Friday security sessions

Two of the Friday sessions I attended were focused on the security. The first was a guru session on SELinux led by Dan Walsh, Red Hat's lead SELinux developer. SELinux is a labeling and enforcement engine developed by the NSA and released to the public. It has developed a reputation among many sysadmins for being a hassle and is often turned off quickly. In addition to Rik Farrow's training session earlier in the week (covered in the LISA 10 blog), Dan's guru session was a chance for admins to learn how to coexist with SELinux.

Dan reviewed the way SELinux labeling works, and how to build SELinux policy by searching for errors in logs and piping the output through the audit2allow program. For example, to find the Booleans that allow the access being denied to an FTP server:

grep ftp /var/log/audit/audit.log | audit2allow

Of course, it's important to be judicious in adding allows. SELinux is an intrusion prevention system, not an intrusion detection system. As a result, it's not very good at alerting you that you've been compromised. One sign is when a process is looking for access that is unusual.

After taking Rik's training last year, and attending Dan's guru session on Friday, I've resolved to enable SELinux on my desktop and laptop. We'll see how it goes.

In the afternoon, Susan Landau gave a talk entitled "Surveillance or Security? The Risks Posed by New Wiretapping Technologies". Unlike most other sessions, this talk was policy-based instead of technical. In the last decade, especially in the United States, wiretapping has been a widely-discussed issue, making the talk very relevant.

Susan began with a discussion of the challenges imposed on wiretapping mobile phones compared to their wireline counterparts. Wiretapping began almost as soon as the first telegraph lines were strung. General J.E.B. Stuart used wiretapping to learn the movements of opposing armies during the Civil War. Law enforcement use began in earnest during the Prohibition Era.

Relevant laws and judicial rulings from the 20th century were presented as a base to discuss the last 20 years, when wiretapping has been most prevalent. The Communications Assistance for Law Enforcement Act (CALEA) greatly expanded the scope of wiretapping in the U.S., including a requirement that phone switching equipment have wiretap support built in.

As international fiber lines were built in the 1990s, it changed the way many foreign-to-foreign calls were routed, bringing them through the United States.
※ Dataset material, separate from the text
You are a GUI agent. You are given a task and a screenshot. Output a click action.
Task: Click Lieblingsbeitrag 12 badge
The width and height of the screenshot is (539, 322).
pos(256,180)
The Foreign Intelligence Surveillance Act (FISA) did not require a warrant for wiretap when one end of the communication was outside the United States, so the NSA lobbied to have this extended to fiber.

Sold initially to aid in kidnapping investigations and later in anti-terrorism efforts, wiretaps have been broadly used (though still, perhaps, not as widely used as during J. Edgar Hoover's tenure as the FBI Director). Simply understanding the transactional history of phone calls has led to the capture of Khalid Sheikh Mohammed and the London subway bombers. The U.S. Marshals, by locating suspects' mobile phones, have been able to reduce apprehension times from 42 days to 2 days.

These benefits don't mean that wiretaps are unequivocally good. Building wiretapping support into infrastructure exposes tapping capability to parties who can compromise the equipment, and reduces the cost of collection such that overcollection becomes a civil liberties concern. Although Susan says the real national security threats are cyberexploitation, she maintains that it's important for freedom, especially press freedom, remain unrestricted.